### Exercise instructions
Go through the material and copy every line in which "toolbar" appears.

### Supplied material

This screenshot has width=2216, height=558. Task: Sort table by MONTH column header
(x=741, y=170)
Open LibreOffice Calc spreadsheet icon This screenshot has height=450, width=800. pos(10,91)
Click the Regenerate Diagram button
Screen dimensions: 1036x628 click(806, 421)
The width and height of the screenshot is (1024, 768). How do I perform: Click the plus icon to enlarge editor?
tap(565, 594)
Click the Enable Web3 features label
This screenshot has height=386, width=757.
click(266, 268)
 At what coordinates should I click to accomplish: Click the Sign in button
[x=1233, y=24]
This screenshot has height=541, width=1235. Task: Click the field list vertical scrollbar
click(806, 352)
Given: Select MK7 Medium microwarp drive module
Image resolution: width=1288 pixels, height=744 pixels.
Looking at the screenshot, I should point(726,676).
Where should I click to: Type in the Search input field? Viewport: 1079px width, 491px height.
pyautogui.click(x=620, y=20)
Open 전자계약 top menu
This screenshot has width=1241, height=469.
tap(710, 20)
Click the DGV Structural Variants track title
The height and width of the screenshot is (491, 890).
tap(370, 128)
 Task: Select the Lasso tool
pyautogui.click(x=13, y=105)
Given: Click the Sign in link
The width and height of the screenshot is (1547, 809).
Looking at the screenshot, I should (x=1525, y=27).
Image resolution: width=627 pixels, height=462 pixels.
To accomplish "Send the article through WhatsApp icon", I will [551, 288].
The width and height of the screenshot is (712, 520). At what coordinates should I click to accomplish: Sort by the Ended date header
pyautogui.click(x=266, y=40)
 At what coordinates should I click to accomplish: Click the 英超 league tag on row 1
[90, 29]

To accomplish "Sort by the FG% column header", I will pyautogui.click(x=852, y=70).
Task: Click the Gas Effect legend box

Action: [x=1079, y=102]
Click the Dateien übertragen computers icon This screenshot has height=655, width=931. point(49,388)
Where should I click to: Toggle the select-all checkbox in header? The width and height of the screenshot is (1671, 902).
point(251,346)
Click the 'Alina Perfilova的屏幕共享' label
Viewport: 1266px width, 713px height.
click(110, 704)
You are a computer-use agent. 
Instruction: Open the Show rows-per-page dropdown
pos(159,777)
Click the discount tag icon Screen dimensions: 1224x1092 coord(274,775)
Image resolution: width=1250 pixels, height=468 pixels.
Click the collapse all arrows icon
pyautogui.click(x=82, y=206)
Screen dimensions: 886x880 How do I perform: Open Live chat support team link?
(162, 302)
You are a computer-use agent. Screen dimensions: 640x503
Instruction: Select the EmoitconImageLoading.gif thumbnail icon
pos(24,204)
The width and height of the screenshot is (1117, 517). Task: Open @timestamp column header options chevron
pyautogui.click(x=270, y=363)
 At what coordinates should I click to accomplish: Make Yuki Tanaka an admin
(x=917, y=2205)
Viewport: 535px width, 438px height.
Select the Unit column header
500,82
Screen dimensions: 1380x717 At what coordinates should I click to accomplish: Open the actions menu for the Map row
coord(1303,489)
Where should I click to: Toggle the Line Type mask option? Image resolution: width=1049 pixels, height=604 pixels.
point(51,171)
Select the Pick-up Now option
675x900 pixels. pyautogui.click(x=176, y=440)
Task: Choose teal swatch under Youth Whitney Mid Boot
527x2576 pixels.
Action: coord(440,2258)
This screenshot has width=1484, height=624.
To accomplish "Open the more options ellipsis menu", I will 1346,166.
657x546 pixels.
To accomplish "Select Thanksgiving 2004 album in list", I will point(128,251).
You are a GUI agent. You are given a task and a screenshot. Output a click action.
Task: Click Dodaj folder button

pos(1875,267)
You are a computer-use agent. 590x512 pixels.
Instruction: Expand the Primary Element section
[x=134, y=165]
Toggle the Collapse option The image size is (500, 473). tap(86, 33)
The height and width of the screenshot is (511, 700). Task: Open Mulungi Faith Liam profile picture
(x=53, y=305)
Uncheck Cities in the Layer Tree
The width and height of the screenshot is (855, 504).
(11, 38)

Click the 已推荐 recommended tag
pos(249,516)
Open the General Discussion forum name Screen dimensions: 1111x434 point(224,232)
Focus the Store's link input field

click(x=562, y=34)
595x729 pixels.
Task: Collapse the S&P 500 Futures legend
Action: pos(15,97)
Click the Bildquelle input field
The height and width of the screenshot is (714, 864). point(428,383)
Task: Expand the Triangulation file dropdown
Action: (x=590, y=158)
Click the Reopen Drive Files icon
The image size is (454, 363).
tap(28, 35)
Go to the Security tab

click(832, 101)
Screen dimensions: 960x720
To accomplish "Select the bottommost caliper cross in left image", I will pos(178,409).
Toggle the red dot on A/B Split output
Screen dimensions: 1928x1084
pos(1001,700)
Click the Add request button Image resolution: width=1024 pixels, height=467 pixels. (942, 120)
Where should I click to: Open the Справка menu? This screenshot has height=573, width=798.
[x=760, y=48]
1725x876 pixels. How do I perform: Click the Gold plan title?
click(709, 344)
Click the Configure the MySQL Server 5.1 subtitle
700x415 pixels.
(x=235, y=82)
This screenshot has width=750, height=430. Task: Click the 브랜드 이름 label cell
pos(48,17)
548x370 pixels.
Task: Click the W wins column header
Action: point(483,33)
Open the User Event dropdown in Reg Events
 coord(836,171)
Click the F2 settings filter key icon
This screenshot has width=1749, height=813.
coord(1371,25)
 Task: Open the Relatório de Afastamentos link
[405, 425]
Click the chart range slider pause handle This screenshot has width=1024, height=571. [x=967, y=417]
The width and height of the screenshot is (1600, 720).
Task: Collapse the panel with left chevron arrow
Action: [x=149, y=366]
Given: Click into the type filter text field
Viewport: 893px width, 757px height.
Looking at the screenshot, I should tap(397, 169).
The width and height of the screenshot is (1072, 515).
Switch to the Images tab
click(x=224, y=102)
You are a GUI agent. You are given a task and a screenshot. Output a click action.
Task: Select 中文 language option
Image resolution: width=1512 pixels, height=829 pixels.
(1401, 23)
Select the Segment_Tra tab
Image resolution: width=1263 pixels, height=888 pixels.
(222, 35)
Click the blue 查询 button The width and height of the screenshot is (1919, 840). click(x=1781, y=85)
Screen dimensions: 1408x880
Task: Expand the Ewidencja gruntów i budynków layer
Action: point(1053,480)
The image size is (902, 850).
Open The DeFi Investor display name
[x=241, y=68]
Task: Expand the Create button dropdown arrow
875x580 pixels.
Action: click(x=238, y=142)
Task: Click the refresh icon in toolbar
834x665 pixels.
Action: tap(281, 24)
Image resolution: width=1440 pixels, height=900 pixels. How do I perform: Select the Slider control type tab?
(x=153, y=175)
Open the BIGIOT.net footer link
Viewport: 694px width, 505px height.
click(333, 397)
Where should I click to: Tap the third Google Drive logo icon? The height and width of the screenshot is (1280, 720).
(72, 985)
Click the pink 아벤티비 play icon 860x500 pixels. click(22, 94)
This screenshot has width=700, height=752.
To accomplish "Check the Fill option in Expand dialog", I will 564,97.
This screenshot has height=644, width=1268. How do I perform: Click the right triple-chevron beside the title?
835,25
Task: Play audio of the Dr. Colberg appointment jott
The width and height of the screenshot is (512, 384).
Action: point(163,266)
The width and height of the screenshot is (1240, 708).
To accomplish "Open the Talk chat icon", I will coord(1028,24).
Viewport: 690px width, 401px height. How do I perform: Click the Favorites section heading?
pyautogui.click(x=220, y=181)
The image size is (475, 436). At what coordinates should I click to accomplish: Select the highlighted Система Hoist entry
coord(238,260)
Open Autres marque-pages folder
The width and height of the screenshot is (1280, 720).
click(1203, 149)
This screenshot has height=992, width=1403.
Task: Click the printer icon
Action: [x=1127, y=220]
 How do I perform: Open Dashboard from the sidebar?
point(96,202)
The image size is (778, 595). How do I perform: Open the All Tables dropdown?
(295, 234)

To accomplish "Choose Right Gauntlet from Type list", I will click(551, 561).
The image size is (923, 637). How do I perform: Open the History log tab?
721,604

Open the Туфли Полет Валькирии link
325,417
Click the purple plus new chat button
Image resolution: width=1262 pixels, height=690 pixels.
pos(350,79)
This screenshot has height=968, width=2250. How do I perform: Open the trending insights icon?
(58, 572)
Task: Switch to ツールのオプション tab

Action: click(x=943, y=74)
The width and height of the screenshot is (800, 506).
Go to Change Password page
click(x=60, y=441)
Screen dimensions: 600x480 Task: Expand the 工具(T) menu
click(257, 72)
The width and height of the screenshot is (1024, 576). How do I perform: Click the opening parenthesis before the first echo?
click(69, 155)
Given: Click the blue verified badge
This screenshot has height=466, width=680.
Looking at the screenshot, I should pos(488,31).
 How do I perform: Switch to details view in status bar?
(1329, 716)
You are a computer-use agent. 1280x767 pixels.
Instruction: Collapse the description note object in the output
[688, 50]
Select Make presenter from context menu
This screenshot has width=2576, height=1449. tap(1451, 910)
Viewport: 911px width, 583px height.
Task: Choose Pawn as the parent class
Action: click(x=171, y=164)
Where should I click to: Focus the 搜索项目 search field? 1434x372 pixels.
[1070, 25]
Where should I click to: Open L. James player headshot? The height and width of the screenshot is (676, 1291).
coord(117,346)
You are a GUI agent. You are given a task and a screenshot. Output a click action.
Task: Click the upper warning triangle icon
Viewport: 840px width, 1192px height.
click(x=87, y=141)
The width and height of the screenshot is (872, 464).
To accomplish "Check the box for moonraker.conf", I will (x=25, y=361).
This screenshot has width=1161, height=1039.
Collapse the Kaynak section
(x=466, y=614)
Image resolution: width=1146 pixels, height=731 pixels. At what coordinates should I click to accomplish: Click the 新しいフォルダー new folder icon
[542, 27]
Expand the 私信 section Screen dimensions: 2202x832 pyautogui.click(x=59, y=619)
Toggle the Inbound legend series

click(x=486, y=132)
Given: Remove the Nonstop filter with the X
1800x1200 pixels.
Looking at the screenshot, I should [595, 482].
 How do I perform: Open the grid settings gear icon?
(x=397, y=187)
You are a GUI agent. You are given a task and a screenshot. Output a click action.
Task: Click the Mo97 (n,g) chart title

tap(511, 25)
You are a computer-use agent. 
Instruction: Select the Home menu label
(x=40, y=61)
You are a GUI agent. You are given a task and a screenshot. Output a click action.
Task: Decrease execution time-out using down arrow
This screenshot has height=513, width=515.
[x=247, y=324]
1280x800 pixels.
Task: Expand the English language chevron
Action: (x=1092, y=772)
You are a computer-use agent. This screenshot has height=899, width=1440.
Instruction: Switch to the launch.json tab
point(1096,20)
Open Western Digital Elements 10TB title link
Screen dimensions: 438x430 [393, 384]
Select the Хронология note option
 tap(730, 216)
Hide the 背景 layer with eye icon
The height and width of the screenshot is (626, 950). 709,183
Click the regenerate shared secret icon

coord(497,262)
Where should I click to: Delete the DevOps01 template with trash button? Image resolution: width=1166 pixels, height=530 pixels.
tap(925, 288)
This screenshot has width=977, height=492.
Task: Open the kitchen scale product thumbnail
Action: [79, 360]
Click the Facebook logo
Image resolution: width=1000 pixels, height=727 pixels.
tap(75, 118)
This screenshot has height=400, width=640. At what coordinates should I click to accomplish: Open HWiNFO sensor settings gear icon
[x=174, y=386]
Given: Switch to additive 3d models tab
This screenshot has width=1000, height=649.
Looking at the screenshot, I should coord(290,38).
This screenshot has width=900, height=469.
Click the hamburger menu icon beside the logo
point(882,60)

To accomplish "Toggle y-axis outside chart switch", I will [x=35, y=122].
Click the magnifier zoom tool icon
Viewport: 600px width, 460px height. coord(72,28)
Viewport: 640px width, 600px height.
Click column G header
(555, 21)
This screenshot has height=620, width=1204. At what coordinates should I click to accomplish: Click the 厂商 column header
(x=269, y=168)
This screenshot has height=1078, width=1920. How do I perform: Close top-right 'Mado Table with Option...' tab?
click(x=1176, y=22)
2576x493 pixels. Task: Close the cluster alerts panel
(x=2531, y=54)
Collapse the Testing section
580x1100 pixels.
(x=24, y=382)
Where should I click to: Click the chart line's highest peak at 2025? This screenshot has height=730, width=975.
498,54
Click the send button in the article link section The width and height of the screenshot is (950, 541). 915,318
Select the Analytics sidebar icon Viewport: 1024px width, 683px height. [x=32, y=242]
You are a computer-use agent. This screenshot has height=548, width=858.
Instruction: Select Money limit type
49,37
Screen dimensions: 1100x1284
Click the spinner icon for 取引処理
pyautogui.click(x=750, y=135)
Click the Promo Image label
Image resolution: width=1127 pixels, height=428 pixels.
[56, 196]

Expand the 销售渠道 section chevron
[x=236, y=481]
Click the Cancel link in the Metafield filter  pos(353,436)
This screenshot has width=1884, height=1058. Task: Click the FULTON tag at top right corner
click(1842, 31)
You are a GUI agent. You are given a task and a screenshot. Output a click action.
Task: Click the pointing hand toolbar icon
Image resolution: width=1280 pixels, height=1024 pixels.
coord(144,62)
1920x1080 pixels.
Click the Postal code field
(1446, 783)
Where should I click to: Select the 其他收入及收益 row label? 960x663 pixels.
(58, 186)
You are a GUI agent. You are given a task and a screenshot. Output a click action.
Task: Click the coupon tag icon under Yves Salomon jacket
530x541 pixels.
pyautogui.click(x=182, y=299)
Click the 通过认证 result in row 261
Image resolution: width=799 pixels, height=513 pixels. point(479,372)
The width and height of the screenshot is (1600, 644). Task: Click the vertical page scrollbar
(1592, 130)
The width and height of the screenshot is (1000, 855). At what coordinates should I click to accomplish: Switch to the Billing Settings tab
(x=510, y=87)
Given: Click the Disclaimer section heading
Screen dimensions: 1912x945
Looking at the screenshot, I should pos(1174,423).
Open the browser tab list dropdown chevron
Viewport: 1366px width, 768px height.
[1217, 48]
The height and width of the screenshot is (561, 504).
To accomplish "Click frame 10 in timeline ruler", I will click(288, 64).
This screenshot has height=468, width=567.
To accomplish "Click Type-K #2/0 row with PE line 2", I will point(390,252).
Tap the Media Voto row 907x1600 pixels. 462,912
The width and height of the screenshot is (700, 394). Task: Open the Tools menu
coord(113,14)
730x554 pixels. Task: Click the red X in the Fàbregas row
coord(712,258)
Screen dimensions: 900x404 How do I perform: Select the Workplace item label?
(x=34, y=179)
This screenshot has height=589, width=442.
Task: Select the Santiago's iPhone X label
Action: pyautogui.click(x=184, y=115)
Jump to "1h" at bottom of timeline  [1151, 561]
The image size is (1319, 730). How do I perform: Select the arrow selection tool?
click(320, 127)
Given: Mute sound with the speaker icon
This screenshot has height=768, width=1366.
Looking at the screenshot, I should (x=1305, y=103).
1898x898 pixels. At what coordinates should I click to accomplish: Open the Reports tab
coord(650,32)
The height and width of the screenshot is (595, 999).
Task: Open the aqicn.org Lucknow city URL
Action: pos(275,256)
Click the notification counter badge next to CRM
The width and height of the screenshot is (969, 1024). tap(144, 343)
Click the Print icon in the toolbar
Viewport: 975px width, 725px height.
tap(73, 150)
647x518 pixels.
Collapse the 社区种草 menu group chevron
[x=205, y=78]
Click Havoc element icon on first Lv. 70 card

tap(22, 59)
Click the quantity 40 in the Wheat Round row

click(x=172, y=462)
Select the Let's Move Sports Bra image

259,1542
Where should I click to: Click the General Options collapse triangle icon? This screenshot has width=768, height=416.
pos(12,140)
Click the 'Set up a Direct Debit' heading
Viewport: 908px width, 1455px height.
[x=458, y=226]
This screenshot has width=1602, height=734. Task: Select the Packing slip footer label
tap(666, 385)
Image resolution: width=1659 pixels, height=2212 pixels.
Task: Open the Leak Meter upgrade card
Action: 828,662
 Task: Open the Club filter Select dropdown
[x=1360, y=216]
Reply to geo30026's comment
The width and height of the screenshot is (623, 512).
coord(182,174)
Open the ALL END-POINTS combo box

### Task output
Task: Click the refresh icon in toolbar
Task: Click the pointing hand toolbar icon
Click the Print icon in the toolbar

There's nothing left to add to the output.